El formato de 8 mm utilizado para hacer cine existe
desde la década de los treinta, eso si tomamos en cuenta el de 16 mm también
conocido como doble ocho, con éste la desaparecida Kodak hizo su agosto,
pues comenzó a dirigirse al sector doméstico. Más tarde creó el simple 8 mm que
tuvo su vigencia hasta muy entrada la octava década del siglo veinte, años en
los que el fenómeno del cine casero fue uno de los muchos tópicos por los que
hoy les recordamos.
Taca taca taca taca... ¿suena la matraca? ¡no! suena el
proyector, un sonido al que nos acostumbramos de muy buena gana quienes
teníamos el privilegio de vernos en una pantalla con movimientos un poco
entrecortados, pelusas gigantes en una mejilla y manchas negras que aparecían y
desaparecían con el avance de la película. Poca gente sabe que existe un
formato de esas peliculitas que contenía una banda magnética con sonido, el
predecesor del video electromagnético Betamax —beta pa’ los cuates—, llamdo Súper 8. No pudieron darle mejor nombre a algo que
era por mucho Superior a lo que se había conocido hasta el momento, Súper ocho,
y con este todos dejamos de ser Charlotte para convertirnos en El gran dictador.
Poner en marcha EL PROYECTOR era un acontecimiento
digno de hacer palomitas en esas ollas innovadoras en las que “sólo” había que
darle vuelta a la manivela para que no se quemaran, así que al sonido
característico también lo acompañaba el olor a cine y por supuesto los
intermedios, sólo que aquí eran muchos, muchos, muchos intermedios considerando
que una película de rollo pequeño (tres pulgadas) dura menos de cinco minutos.

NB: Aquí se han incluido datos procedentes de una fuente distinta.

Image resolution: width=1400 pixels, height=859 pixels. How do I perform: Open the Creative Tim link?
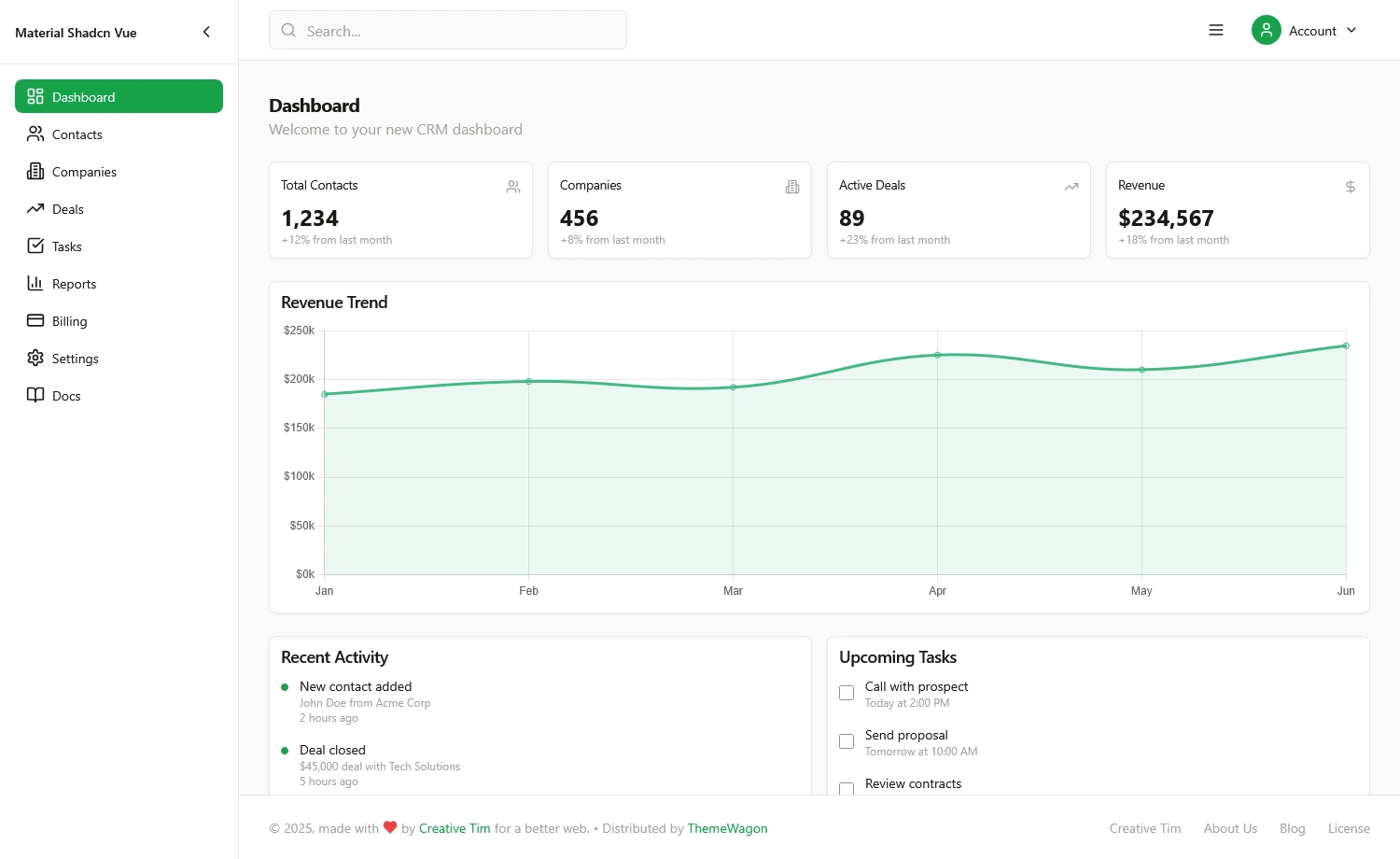pos(455,828)
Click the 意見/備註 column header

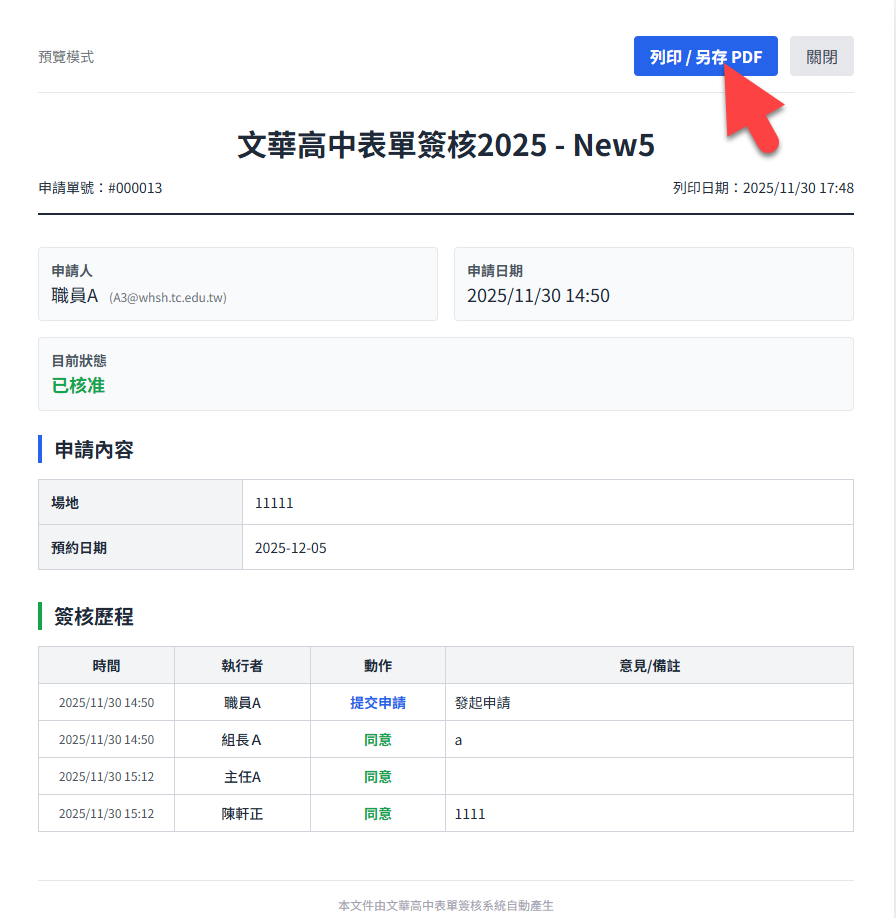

Recuerdo que mis ojos se deslumbraban y lampareaban
en estas exhibiciones donde mis hermanos, tíos, primos y yo éramos los
protagonistas; ya que el foco que utilizan estos aparatos es de 50 wats (más o
menos) y su luminicencia no vence, de ninguna manera, a la luz de día; así que
había que esperar a que el astro rey fuese a iluminar a otra parte y dado que el cambio
de película debe hacerse con luz los ojos eran continuamente expuestos
a cambios bruscos para los ojos. Una particularidad de sendo aparato es que te
reproduce cinco minutos y tardas otros iguales en ponerlo a andar nuevamente,
es como hacer que el hilo llegue a la punta de la aguja de la máquina de coser,
sólo que con unos pasos extra entre alambres y tensores. Además la película de
8 mm y súper 8 tiene la particularidad de trozarse al exponerse al tiempo, el
clima y el polvo, así que después de varios años tenías que andar empalmando
(uniendo con materiales especiales) los pedazos de película.
Actualmente poca gente cuenta con un proyector de Súper
8, a lo mucho encuentras de 8 mm; sin embargo puedes pagar para que una empresa
te haga el transfer a dvd, blue-ray o algún formato para reproducción en pc.
Costco es una buena opción, aunque tardada. Lo que hay que cerciorarse es que
lo hagan con un telecine y no que graben la imagen directamente de la pantalla
pues pierde mucha calidad. Una alternativa es entrarle al programa ”Archivo
memoria” de la CinetecaNacional donde entregas tus películas, ellos las conservan e integran al
acervo y a ti te dan tus dvd’s, la gran desventaja aquí es que puedes perder los
derechos de autor además de tus carretes originales y cualquiera tiene la
posibilidad de utilizar tus imágenes para lo que le venga en gana.
Creo que esta noche haré palomitas y me sentaré —y
pararé cada cinco minutos— a ver “la galería del terror” como llaman mis
tiernos primos a esa recopilación de imágenes familiares.